◆ Brief
In the text below on machine-learning assessment of insurance claims and credit, list every reference number given for the supervised data pieces in FIG. 1, with the label each carries.

Heretofore, for example, assessments of insurance claims in insurance companies, and examinations and credit of loan and credit cards in financial companies have been essential and important tasks, and experienced experts in such companies have been in charge of these tasks. However, these days, since the number of tasks to be processed is increasing, such tasks cannot be handled in manual procedures performed by experts.
Accordingly, to reduce the load on experts, a method has been recently employed in which assessments of insurance claims and credit of credit cards are performed by means of a machine learning technique using a computer.
Information that is used for the assessments and the credit and that is sent from applicants includes yes/no answers for questions, values, such as an age and an annual income, and other descriptive text information. When such information is given on paper, predetermined operators input the information using keyboards of a computer or by means of OCR so as to convert the information into electronic formats. On the other hand, when applicants send the information to a server by means of operations on web browsers, it is not necessary to convert the information into electronic formats.
When electronic applications are collected in these ways, the experts first check each application information, and, for each application, determine acceptance/rejection and record a label for it electronically. A supervised (training) data set which has pairs each of which is constituted by a feature vector xi (i=1, . . . , n) and a determination result (class label) yi (i=1, . . . , n) for each piece of the application information, and which represents the determination performed in advance by the experts as described above is defined as follows.Dtraining={(x1,y1), . . . ,(xn,yn)}Here, yiεC where C represents a set of class labels. For example, C={0, 1} where 1 represents acceptance, and 0 represents rejection.
An example of such training data set is illustrated in FIG. 1. That is, supervised data includes accepted (label 1) data 102, 104, 106, and 108, and rejected (label 0) data 110, 112, and 114. These pieces of data correspond to individual application.

◆ Excerpted records
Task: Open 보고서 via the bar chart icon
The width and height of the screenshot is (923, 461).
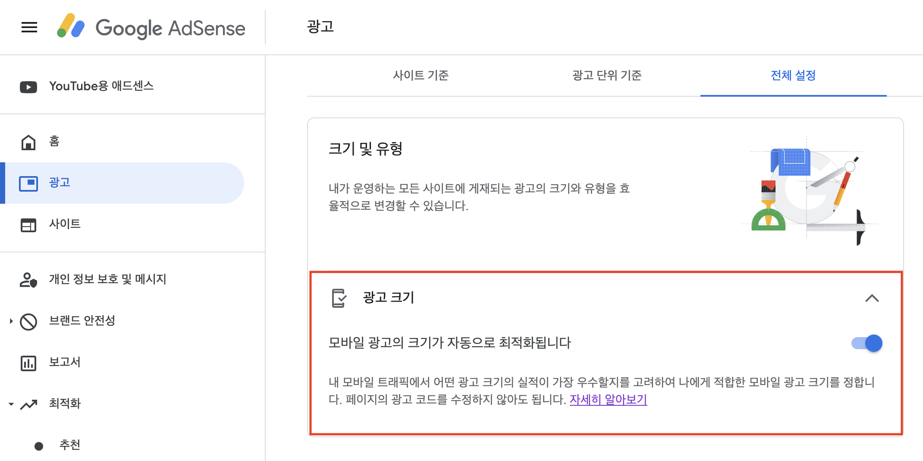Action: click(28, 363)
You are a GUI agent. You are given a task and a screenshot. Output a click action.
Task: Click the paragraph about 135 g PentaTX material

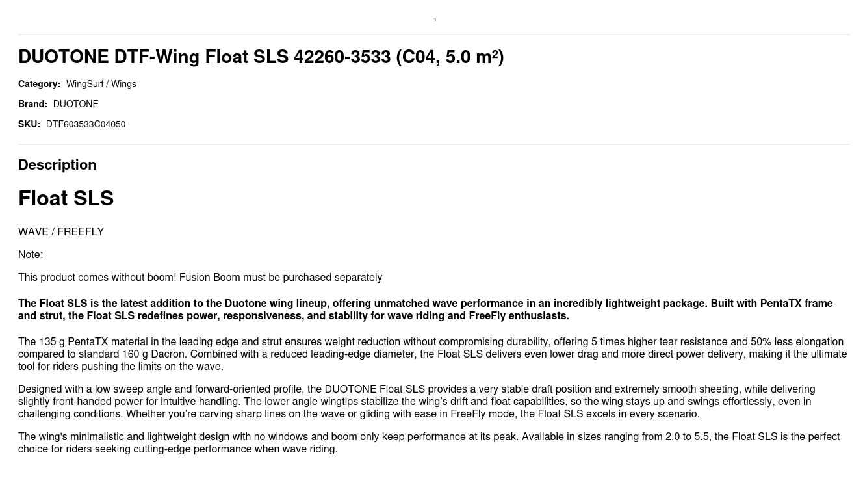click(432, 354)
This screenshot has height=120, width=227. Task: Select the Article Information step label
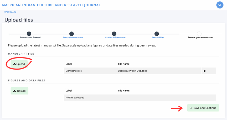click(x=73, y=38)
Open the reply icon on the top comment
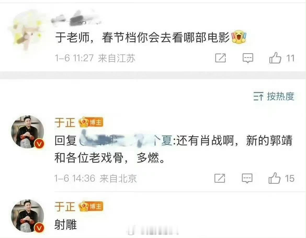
---
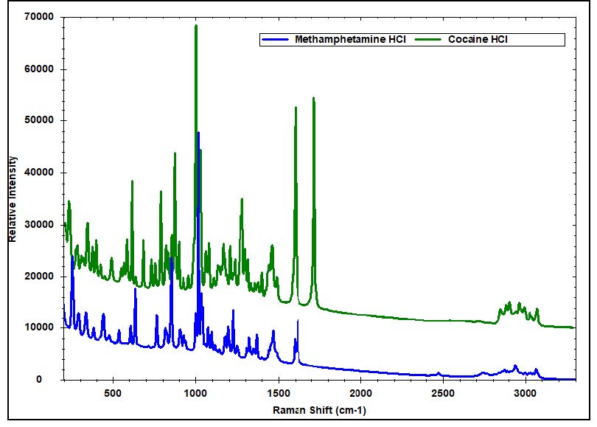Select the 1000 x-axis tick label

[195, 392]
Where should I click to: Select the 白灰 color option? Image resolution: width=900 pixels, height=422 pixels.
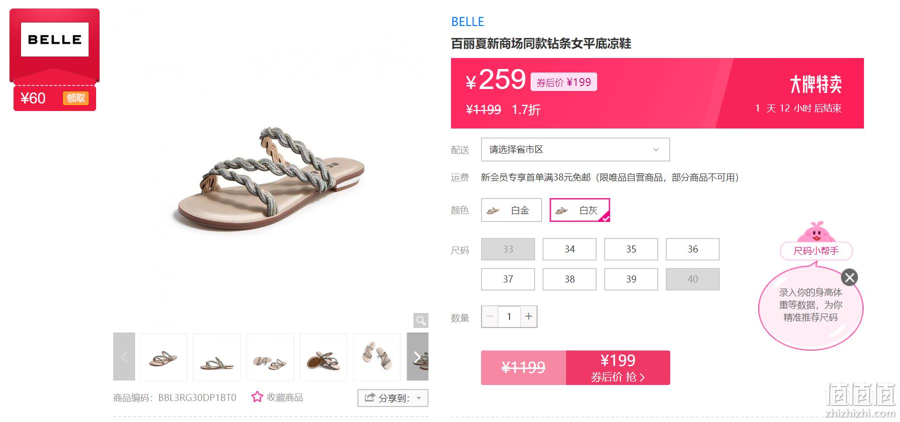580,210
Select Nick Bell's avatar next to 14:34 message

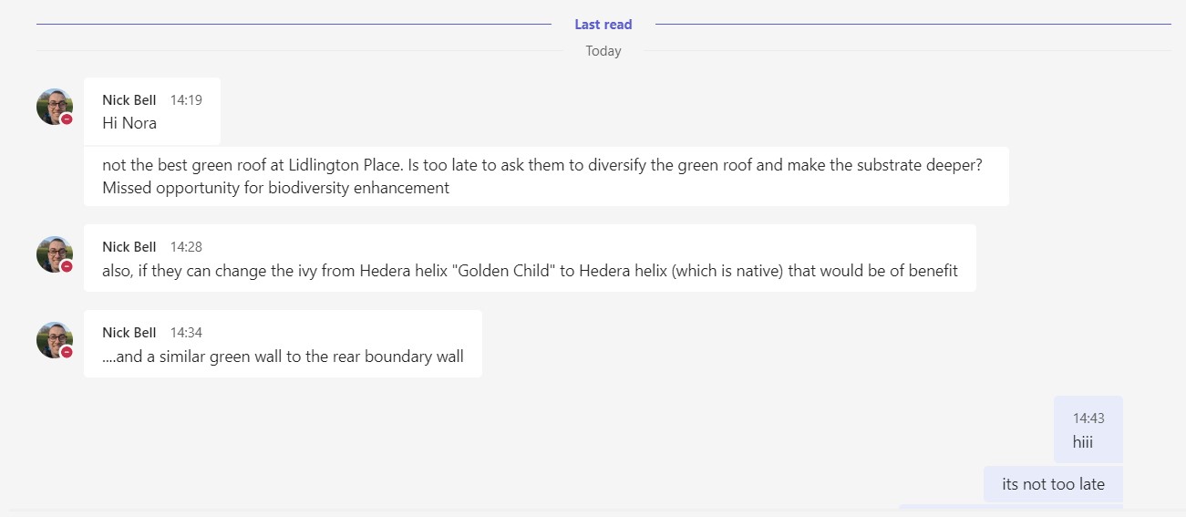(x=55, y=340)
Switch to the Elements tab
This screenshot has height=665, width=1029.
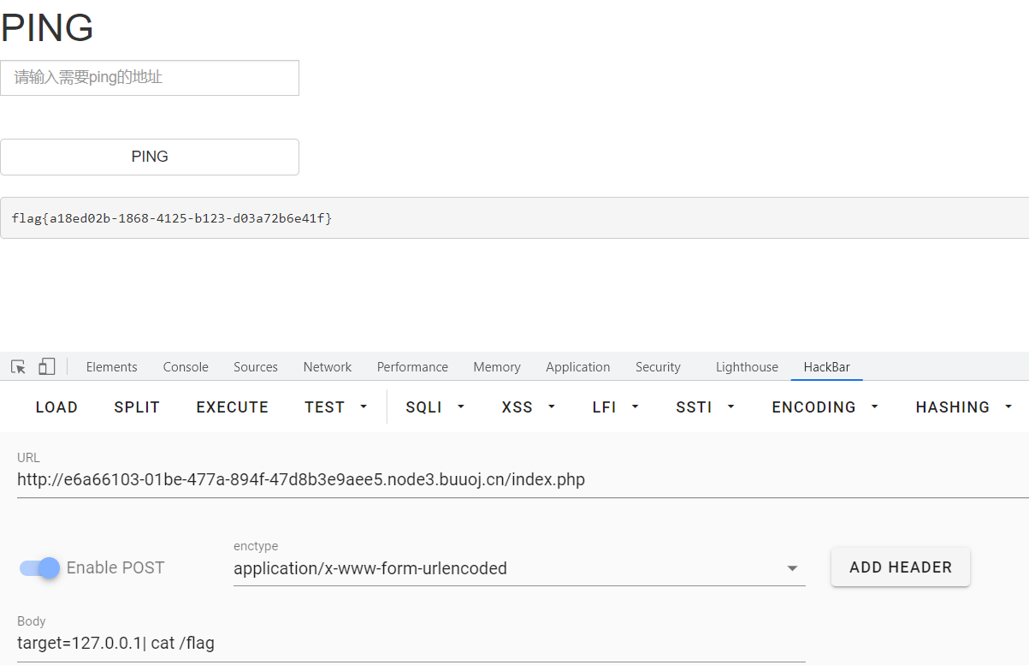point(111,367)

◆ Result
102 (label 1, accepted)
104 (label 1, accepted)
106 (label 1, accepted)
108 (label 1, accepted)
110 (label 0, rejected)
112 (label 0, rejected)
114 (label 0, rejected)